Leading and Influencing Change in CPD is a certificate program designed to meet the needs of individuals who are interested in promoting excellence, innovation, and change in continuing education initiatives for health professionals. This program specifically aims to provide the participants with a broad range of valuable management and leadership skills and the tools necessary to lead continuing education initiatives for health professionals in today’s complex health care environment.

By the end of the program, we expect that participants will be able to:

  • Identify and discuss how the demands and forces of change in the health care environment have created opportunities and challenges to continuing health education providers;
  • Apply innovation principles and change process to lead, implement new initiatives and overcome barriers to change;
  • Foster collaboration with a diversity of stakeholders in continuing health education to enable success;
  • Lead and promote innovation in continuing health education for Health professionals.

Who Can Benefit?

Individuals who are:

  • engaged in continuing health education, knowledge translation, patient safety, quality improvement, performance improvement initiatives or health policy;
  • considering career advancement within CPD;
  • interested in promoting excellence, innovation, change, and scholarship in continuing education initiatives for health professionals.

Program Highlights

Key Areas

  • Continuing Professional Development (CPD) Learning Principles and Theories
  • Best Practices in Design and Delivery (including simulation with e-technology and IPE)
  • CPD in Patient Safety, Quality Improvement, Knowledge Translation
  • Partnerships and Collaborations across Sectors
  • Leadership
  • Managing CPD Programs and Offices

Learning Formats include

  • Keynote presentations
  • Small group workshops
  • Interactive exercises
  • Case based learning
  • Mentor groups
  • Personal projects

Testimonials

Good faculty, very knowledgeable/ practical/interact with the audience.
2010 CELP Program Attendee

All excellent, credible, very interactive, open to questions (faculty).
2010 CELP Program Attendee

Very practical concepts that can be put into practice
2010 CELP Program Attendee

Accreditation

Continuing Professional Development (CPD), Faculty of Medicine, University of Toronto, is fully accredited by the Committee on Accreditation of Continuing Medical Education (CACME), a subcommittee of the Committee on Accreditation of Canadian Medical Schools (CACMS). This standard allows CPD to review and assess educational activities based on the criteria established by The College of Family Physicians of Canada and the Royal College of Physicians and Surgeons of Canada.

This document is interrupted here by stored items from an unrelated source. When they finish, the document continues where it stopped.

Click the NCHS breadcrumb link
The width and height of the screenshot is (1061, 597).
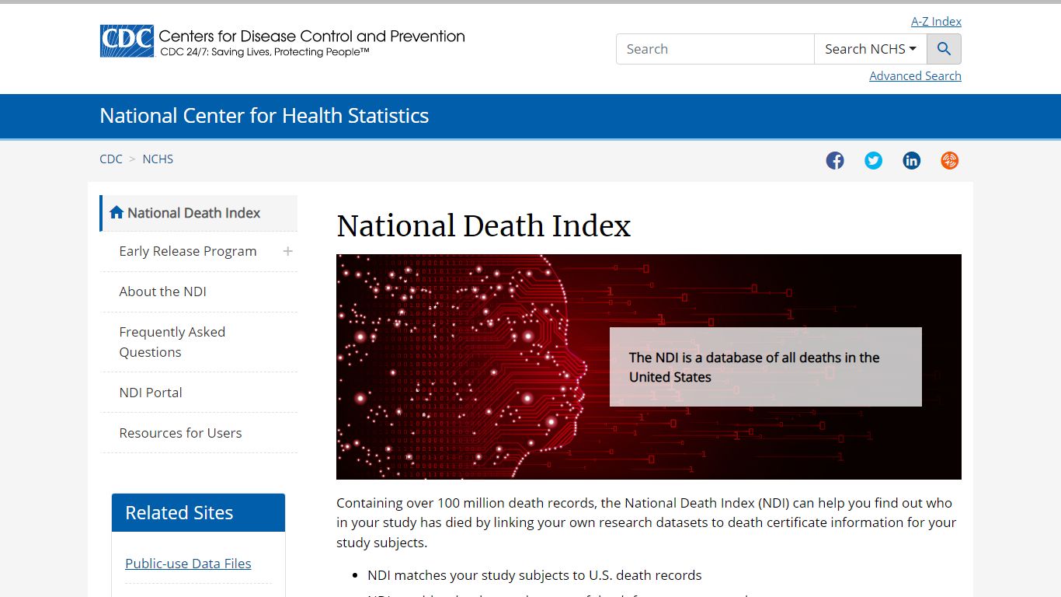click(158, 159)
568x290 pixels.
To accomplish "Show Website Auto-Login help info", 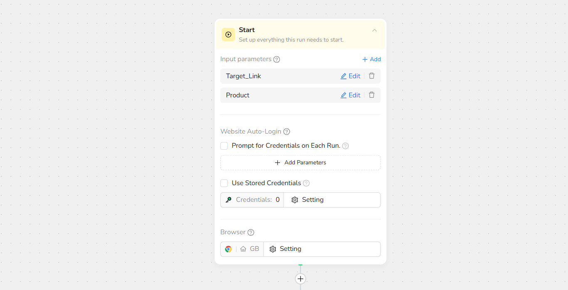I will [286, 131].
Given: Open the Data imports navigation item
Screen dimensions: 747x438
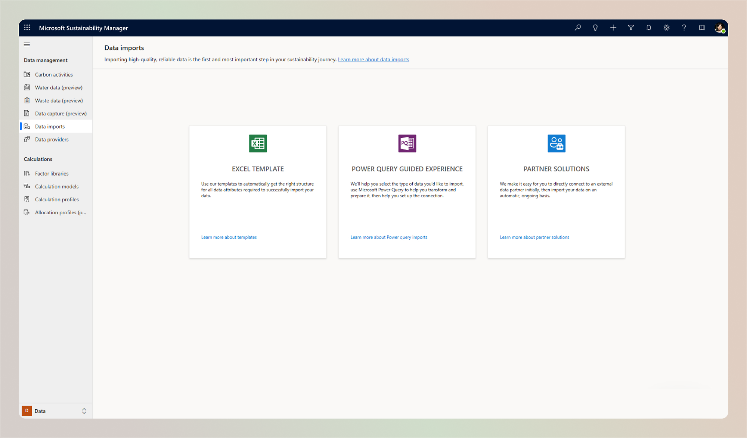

As a result of a reciprocal agreement between the Royal College of Physicians and Surgeons of Canada, The American Medical Association, and The European Union for Medical Specialties (EUMS), CPD is permitted to assign respective credits.

Faculty Disclosure

It is the policy of University of Toronto, Faculty of Medicine, Continuing Professional Development to ensure balance, independence, objectivity, and scientific rigor in all its individually accredited or jointly accredited educational programs. Speakers and/or planning committee members, participating in University of Toronto accredited programs, are expected to disclose to the program audience any real or apparent conflict(s) of interest that may have a direct bearing on the subject matter of the continuing education program. This pertains to relationships within the last FIVE (5) years with pharmaceutical companies, biomedical device manufacturers, or other corporations whose products or services are related to the subject matter of the presentation topic. The intent of this policy is not to prevent a speaker with a potential conflict of interest from making a presentation. It is merely intended that any potential conflict should be identified openly so that the listeners may form their own judgments about the presentation with the full disclosure of facts. It remains for the audience to determine whether the speaker's outside interests may reflect a possible bias in either the exposition or the conclusions presented.